Coroutines Basics Interview Questions

KOTLIN › Concurrency

Walk me through what actually happens, step by step, when you call launch inside viewModelScope and the lambda calls a suspend network function.

What a strong answer covers: launch immediately returns a Job and schedules the block on the scope's dispatcher (Main.immediate by default for viewModelScope) without blocking the caller; when the coroutine hits the suspend call, the compiler-generated state machine saves its continuation and the thread is freed to do other work rather than parking. When the network call resolves, the continuation resumes, potentially on a different thread depending on the dispatcher the suspend function itself uses internally, and execution continues from that saved point.

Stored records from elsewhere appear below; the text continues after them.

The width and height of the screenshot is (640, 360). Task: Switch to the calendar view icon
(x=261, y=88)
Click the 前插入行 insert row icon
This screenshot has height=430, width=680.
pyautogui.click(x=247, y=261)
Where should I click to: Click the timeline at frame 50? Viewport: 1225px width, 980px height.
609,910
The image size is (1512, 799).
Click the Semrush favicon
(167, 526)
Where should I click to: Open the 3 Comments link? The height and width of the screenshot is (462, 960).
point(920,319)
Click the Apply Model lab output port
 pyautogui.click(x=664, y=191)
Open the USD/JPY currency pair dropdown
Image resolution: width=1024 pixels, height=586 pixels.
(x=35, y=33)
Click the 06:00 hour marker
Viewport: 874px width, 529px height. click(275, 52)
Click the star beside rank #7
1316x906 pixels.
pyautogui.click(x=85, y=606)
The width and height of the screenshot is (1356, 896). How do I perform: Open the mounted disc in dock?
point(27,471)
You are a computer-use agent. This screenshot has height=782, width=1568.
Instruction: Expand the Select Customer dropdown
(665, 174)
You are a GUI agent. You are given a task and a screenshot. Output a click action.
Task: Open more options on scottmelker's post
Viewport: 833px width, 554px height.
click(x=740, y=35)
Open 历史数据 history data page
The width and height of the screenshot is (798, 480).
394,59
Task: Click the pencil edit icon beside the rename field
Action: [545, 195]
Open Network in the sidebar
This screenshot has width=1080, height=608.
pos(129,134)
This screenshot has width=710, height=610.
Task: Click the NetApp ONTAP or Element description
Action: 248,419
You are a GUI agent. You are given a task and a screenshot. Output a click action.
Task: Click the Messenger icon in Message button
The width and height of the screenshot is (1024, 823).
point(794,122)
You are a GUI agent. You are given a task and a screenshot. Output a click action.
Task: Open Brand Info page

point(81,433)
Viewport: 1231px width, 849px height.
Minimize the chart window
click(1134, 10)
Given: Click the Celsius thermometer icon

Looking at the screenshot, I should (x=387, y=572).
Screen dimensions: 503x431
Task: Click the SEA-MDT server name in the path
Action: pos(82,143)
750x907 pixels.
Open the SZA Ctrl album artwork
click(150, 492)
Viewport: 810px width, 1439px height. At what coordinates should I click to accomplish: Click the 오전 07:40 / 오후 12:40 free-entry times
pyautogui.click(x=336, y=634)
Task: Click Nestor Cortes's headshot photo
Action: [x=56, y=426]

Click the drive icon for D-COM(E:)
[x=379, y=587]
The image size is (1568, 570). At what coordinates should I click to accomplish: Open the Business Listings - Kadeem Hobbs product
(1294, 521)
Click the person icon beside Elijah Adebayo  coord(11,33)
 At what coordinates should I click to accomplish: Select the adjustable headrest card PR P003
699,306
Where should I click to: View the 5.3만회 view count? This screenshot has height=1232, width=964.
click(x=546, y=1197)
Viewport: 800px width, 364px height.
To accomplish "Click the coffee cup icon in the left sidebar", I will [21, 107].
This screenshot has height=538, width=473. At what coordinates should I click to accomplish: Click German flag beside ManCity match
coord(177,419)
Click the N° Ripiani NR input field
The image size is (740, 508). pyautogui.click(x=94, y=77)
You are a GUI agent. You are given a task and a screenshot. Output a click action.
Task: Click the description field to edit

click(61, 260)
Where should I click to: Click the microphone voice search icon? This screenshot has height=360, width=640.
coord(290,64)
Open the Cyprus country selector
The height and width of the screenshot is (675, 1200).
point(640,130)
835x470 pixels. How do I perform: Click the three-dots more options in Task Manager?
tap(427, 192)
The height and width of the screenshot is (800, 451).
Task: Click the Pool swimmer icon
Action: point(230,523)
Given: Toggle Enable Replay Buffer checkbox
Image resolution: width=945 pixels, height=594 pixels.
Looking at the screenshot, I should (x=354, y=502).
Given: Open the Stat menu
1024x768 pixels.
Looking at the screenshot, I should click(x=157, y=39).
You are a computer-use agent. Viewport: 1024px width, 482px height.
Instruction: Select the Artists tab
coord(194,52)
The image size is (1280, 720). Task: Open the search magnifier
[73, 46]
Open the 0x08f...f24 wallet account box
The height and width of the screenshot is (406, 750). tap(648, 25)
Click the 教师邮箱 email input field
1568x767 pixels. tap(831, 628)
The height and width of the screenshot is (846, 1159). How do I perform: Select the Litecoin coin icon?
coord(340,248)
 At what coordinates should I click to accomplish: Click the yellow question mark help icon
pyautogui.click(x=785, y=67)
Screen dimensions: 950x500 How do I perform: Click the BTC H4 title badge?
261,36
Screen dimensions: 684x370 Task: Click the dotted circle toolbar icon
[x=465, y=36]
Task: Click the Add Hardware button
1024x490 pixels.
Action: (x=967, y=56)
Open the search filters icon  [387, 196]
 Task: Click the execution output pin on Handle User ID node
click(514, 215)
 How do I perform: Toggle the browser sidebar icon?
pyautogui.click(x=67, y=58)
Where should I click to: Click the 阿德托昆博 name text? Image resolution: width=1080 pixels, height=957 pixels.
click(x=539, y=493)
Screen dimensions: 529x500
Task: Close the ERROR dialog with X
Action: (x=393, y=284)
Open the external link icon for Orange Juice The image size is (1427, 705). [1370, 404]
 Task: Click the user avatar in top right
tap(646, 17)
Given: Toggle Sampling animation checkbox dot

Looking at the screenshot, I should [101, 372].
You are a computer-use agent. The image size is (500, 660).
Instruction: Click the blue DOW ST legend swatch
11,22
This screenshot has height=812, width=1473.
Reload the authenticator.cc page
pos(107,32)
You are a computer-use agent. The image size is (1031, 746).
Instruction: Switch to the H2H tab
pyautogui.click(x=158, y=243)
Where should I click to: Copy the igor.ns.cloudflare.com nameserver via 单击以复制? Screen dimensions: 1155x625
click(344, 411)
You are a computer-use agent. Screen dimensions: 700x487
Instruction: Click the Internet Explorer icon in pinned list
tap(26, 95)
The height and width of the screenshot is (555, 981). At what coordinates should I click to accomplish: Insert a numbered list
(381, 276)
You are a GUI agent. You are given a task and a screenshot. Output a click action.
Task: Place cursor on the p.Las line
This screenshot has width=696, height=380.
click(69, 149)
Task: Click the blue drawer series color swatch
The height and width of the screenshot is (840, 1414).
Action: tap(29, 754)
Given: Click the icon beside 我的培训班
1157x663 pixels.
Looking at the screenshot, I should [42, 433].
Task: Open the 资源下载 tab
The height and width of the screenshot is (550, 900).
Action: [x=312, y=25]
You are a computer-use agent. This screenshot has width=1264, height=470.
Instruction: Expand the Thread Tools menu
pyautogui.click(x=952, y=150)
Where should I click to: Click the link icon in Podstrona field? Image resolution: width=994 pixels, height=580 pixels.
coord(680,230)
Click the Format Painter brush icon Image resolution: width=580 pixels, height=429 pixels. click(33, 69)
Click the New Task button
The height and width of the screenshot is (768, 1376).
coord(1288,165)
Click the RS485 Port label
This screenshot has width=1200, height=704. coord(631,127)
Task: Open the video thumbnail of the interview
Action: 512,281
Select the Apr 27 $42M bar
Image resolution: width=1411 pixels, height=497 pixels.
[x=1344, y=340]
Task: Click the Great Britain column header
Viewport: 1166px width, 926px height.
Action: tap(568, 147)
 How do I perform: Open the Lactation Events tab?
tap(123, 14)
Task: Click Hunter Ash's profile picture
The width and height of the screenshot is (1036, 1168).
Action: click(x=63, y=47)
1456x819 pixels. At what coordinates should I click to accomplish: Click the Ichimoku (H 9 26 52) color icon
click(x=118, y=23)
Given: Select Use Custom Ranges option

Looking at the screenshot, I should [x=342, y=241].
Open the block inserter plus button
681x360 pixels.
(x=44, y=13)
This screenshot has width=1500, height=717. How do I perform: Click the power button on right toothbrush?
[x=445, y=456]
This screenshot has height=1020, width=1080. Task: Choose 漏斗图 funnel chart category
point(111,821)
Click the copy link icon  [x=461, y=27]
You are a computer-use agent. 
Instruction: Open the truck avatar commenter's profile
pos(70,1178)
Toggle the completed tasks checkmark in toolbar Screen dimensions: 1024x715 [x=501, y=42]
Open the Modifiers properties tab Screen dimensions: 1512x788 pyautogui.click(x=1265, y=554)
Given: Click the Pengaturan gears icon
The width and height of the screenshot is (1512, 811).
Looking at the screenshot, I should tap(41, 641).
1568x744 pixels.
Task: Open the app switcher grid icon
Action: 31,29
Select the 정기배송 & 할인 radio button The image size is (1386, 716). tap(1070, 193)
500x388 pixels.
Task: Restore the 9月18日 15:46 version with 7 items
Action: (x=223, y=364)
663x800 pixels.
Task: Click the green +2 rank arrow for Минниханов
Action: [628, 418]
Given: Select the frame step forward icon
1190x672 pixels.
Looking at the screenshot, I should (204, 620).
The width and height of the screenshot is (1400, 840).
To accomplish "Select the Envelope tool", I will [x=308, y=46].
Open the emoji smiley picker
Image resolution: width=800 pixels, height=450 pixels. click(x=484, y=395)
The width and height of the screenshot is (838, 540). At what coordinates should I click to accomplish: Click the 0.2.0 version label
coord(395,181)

When would you actually reach for async { }.await() immediately instead of just calling the suspend function directly? Isn't that the same thing?

What a strong answer covers: If you immediately await a single async with nothing else running concurrently, you've bought nothing over calling the suspend function directly, you've just added Deferred overhead; async only earns its keep when you start two or more of them before awaiting any, so the work genuinely overlaps in time. The trap is candidates reflexively wrapping every suspend call in async out of habit rather than because there's real concurrency to exploit.

You inherit code that calls runBlocking inside a coroutine already running on Dispatchers.Main. What's concretely wrong with this, and how would you fix it?

What a strong answer covers: runBlocking parks the current thread until its block completes, so calling it from Main blocks the UI thread for the duration, which risks an ANR and defeats the entire point of being on a coroutine in the first place; it's meant as a bridge from blocking code (like main() or a test) into suspend code, not as glue between two already-suspending contexts. The fix is to just call the suspend function directly, or use withContext if a dispatcher switch is needed, since you're already inside a coroutine and don't need to synchronously block anything.